### Goal A
Repeat the stretch of the Harris v. Wainwright opinion from "Citation406 F.2d 1" through "of Corrections, Appellee." word for word.
### Goal B
In the Harris v. Wainwright opinion, why does the appeals court reverse and remand? Answer in one to three sentences.

### Text provided
»»
Harris v. Wainwright

Citation406 F.2d 1
Decision Date21 January 1969
Docket NumberNo. 24492.,24492.
PartiesAlbert HARRIS, Jr., Appellant, v. Louie L. WAINWRIGHT, Director, Florida Division of Corrections, Appellee.
CourtU.S. Court of Appeals — Fifth Circuit

Richard A. Sicking, Miami, Fla., for appellant.

Wallace E. Allbritton, Asst. Atty. Gen., Earl Faircloth, Atty. Gen., Tallahassee, Fla., for respondent.

Before JOHN R. BROWN, Chief Judge, COLEMAN and SIMPSON, Circuit Judges.

JOHN R. BROWN, Chief Judge:

This is an appeal from the denial by the District Judge of a petition for a writ of habeas corpus. The double-barreled question presented is whether (a) Florida's arraignment procedure is such a critical stage of the criminal proceeding in a capital case that (b) the lack of counsel during arraignment establishes a per se violation of constitutional rights without any showing of prejudice. The District Judge answered this in the negative. Ours is more equivocal: (a) it is a critical stage, unless (b) there has been no likelihood of prejudice, but (c) the burden of disproving likelihood of prejudice is on the State. We, therefore, reverse and remand for further proceedings.1

The facts are simple and may be briefly stated. Petitioner was arrested, indicted, tried and convicted in 1940 for murder in the first degree, for which he received a life sentence. Twice he appeared without counsel and entered a plea of guilty, but neither of these pleas of guilty was used in any way against him. On December 2, 1940 he was formally arraigned again without counsel and changed his plea to not guilty. The Federal District Judge found that Petitioner was indigent and unrepresented by counsel at arraignment, and the State had not offered him counsel prior to, or at, arraignment. The record shows, however, that Petitioner was represented by counsel at trial. No allegation of any specific prejudice arising from the lack of counsel at arraignment was made either in the habeas petition, by evidence or argument on the hearing below, or by brief or argument before us.
««
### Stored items
»»
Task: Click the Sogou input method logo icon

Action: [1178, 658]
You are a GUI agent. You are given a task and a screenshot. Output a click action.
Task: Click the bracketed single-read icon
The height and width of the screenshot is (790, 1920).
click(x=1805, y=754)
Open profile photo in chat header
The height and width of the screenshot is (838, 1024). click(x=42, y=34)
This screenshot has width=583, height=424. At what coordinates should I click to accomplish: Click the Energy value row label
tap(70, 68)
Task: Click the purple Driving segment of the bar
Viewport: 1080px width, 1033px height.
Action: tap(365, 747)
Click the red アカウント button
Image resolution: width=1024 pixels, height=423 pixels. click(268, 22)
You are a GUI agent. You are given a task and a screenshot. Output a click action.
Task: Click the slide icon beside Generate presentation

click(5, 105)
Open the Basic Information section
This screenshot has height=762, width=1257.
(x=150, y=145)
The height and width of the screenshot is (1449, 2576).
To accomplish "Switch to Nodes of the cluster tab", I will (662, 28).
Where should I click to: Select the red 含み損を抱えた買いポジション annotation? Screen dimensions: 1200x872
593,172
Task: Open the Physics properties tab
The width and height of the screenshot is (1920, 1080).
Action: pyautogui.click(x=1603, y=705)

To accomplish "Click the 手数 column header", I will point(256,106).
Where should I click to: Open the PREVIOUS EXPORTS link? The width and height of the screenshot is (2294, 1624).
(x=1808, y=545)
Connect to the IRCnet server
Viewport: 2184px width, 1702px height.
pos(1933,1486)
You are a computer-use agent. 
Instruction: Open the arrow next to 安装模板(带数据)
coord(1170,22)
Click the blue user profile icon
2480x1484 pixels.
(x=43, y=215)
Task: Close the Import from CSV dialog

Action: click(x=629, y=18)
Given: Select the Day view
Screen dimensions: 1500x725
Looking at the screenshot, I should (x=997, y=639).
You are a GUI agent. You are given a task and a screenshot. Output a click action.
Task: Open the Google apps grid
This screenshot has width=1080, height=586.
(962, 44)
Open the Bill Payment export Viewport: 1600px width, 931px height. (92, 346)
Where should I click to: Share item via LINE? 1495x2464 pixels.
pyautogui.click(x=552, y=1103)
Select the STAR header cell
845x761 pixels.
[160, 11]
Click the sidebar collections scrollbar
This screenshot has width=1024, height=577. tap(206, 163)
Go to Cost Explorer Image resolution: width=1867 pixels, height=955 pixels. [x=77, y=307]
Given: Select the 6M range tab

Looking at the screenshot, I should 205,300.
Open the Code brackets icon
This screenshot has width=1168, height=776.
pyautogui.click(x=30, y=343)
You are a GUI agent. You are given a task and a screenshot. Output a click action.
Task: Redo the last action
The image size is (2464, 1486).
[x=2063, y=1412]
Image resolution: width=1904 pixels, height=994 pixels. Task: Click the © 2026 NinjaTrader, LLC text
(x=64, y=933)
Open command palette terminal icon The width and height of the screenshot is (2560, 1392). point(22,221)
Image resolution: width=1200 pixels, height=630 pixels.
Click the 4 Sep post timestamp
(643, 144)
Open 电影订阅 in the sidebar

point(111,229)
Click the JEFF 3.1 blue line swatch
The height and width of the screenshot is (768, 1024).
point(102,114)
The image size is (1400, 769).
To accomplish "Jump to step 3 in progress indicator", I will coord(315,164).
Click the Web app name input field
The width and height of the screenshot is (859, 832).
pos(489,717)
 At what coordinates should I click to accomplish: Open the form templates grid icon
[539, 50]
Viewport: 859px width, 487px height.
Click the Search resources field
««
### Reply A
Citation406 F.2d 1
Decision Date21 January 1969
Docket NumberNo. 24492.,24492.
PartiesAlbert HARRIS, Jr., Appellant, v. Louie L. WAINWRIGHT, Director, Florida Division of Corrections, Appellee.

### Reply B
The court holds that Florida's arraignment is a critical stage unless there has been no likelihood of prejudice, and that the State bears the burden of disproving that likelihood. Because the District Judge had answered the question in the negative, the court reverses and sends the case back for further proceedings.